EDUCATION

Salary Cap Causes Some NJ Superintendents to Quit

By Brenda Flanagan
Correspondent

Jim Crisfield will start packing up his office next week — when the superintendent leaves his job in Millburn for a new position in Pennsylvania. Crisfield currently earns almost $220,000 a year, but his old contract expires soon, and the state-mandated salary cap would chop about $50,000 off his income if he stayed in Millburn. He resigned.

“I’m 51 years old so I have a few more years left in the tank and it was more of an economic decision on my part that it’d be the wrong thing to do for my family to accept such a cut,” he said.

Crisfield’s the latest in a steady stream of superintendents fleeing salary restrictions. In fact, almost 100 have quit their Jersey jobs because of the salary cap since it was imposed four years ago, according to the New Jersey School Boards Association. They’re outward bound.

“What we’re seeing is a lot of frustration certainly on the part of superintendents, and those who are able to leave to change their circumstances are unfortunately and many times, regrettably, doing so,” said New Jersey Association of School Administrators Executive Director Richard Bozza.

The Wall Street Journal reports, “…10 of the 43 districts in New York’s Westchester County are now run by former New Jersey superintendents who left after Gov. Chris Christie imposed the salary cap in February 2011…” when he said, “They cannot be sitting here saying that they’re some special privileged class of folks who deserve to make that kind of money when everybody else in this state is tightening their belt and making do with less. So we said OK, we’re going to cap pay at $175,000 here because that’s what the governor makes.”

The cap ranges from $125,000 to $175,000, although that doesn’t apply to New Jersey’s largest school districts — including Newark, where Christie’s hand-picked Superintendent Cami Anderson started at over $247,000 and just signed a new contract for more than $251,000. At the local level, districts can’t offer even the best, highest-achieving superintendents base salaries over the cap.

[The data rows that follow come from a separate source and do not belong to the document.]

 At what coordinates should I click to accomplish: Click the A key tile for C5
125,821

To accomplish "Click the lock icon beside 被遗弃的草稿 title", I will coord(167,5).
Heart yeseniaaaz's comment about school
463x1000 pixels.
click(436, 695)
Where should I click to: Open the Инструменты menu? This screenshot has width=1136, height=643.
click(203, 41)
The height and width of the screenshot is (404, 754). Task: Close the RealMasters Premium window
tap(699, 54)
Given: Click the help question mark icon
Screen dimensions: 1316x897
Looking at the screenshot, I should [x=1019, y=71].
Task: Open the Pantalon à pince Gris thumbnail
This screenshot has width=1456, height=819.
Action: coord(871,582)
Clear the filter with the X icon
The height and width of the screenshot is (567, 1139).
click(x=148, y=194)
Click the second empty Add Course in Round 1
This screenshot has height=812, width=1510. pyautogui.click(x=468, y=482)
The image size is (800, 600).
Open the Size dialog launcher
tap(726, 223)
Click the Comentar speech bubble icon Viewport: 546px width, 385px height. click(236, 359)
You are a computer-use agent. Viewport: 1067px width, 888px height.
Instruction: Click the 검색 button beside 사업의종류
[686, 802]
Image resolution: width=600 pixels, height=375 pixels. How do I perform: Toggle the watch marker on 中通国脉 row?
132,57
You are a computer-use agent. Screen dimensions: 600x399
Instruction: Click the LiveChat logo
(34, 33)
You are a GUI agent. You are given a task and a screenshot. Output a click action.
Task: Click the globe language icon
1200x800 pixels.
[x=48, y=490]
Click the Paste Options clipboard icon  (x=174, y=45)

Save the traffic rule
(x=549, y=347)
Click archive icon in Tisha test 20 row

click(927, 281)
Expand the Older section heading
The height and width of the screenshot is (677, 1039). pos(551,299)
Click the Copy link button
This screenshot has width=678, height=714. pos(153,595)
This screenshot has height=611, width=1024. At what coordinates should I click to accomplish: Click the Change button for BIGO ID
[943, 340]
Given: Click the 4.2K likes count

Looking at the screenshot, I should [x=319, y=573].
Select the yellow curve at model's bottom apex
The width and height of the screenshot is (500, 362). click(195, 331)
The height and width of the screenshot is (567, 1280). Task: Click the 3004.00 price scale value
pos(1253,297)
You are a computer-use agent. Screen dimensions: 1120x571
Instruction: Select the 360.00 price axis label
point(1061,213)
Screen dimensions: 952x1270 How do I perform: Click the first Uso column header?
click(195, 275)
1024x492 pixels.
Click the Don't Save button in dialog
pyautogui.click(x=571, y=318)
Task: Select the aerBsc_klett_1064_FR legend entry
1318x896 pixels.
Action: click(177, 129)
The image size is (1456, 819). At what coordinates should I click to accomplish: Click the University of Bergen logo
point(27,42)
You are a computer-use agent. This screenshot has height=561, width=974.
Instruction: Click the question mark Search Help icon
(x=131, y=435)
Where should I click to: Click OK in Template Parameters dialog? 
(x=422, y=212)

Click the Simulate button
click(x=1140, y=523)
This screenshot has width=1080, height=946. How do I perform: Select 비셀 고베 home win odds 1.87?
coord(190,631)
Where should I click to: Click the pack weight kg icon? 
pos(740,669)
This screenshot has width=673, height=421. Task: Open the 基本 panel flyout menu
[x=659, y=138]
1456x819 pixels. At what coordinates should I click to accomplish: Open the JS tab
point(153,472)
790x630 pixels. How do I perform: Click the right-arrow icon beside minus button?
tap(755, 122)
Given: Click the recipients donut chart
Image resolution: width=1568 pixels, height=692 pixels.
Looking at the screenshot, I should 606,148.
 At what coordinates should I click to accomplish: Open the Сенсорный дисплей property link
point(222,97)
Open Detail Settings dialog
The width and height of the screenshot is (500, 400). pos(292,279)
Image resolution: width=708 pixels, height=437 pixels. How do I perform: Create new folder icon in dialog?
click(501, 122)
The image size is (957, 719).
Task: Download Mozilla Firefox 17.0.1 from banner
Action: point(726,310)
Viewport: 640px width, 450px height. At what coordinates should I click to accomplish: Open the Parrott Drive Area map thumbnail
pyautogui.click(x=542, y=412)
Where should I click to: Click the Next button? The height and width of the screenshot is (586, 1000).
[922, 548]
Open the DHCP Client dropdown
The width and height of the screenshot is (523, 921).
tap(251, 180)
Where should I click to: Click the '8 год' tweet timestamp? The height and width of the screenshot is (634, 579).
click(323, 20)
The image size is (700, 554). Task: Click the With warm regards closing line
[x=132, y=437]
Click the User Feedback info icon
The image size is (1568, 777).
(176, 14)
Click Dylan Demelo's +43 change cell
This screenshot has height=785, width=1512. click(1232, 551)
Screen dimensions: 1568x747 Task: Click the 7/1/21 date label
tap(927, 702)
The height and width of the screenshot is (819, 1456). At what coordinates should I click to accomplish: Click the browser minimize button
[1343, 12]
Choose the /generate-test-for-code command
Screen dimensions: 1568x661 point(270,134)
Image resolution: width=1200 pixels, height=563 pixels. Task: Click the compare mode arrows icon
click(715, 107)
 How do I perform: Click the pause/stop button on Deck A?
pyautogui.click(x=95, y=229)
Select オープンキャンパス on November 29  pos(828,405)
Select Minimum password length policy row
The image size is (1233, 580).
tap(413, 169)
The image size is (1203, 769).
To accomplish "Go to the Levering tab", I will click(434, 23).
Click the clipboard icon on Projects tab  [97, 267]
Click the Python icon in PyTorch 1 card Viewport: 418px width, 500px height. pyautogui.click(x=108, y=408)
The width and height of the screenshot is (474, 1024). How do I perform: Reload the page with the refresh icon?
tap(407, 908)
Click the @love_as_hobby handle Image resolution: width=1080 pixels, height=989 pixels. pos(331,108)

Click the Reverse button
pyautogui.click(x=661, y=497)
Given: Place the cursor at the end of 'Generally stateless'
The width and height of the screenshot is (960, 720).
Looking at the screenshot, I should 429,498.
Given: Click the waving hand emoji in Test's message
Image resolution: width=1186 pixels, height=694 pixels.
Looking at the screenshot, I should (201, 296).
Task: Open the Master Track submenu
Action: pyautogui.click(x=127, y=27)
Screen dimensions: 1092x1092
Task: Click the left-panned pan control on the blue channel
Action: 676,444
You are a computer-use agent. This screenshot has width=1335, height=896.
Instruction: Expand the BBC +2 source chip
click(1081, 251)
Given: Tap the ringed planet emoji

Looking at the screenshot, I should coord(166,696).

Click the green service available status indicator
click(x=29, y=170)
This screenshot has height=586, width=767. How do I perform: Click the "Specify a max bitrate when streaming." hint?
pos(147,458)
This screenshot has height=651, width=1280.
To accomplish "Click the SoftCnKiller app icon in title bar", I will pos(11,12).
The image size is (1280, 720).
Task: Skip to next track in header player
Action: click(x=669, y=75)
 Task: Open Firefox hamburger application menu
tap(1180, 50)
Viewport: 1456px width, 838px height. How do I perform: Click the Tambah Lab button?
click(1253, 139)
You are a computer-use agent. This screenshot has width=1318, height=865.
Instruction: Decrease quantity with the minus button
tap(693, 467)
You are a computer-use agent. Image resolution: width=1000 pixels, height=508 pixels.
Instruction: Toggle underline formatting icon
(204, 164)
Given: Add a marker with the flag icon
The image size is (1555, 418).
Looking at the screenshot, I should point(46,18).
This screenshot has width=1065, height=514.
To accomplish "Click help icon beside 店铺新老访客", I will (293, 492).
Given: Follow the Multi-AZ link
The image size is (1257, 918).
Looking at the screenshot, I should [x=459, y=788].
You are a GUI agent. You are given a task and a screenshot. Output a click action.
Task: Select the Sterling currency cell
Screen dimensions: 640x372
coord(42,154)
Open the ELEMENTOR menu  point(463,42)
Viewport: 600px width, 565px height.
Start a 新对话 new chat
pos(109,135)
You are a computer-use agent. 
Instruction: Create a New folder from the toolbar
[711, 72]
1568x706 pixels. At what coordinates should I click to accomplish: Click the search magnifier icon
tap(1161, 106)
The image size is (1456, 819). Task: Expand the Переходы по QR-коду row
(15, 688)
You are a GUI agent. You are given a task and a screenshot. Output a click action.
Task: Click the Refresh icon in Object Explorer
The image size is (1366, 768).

“I refuse to believe that people didn’t see this effect coming, that by putting a cap on, that leaders would go elsewhere,” Crisfield said.

“Because of our geographic location, it’s very easy for a highly qualified individual to travel 40 minutes and go into a bordering state and get compensation for their experience,” said Sen. Teresa Ruiz.

Senate Education Committee chair Ruiz is co-sponsoring a bill to repeal the salary cap before it sunsets in 2016. Instead of a cap, she says, county superintendents can oversee new contracts and refuse to approve anything ridiculously over-the-top.

Her Republican colleague Jennifer Beck’s open to tweaking the formula, but says times are hard.

“I object to the thought that we should just have this limitless pot of money to support superintendents’ salaries,” Beck said. “The bottom line is, there’s a balance between what we can afford to pay as taxpayers in this state and what people want.”

Crisfield leaves Feb. 27.

“I always figured this would be my last career stop. This is a great place to work. I’m certainly sad to leave my home in Summit, yeah,” he said.

Any bill to repeal the salary cap would need enough votes to override the expected veto from Gov. Christie. Proponents admit that’s highly unlikely but say at least they can get a conversation going.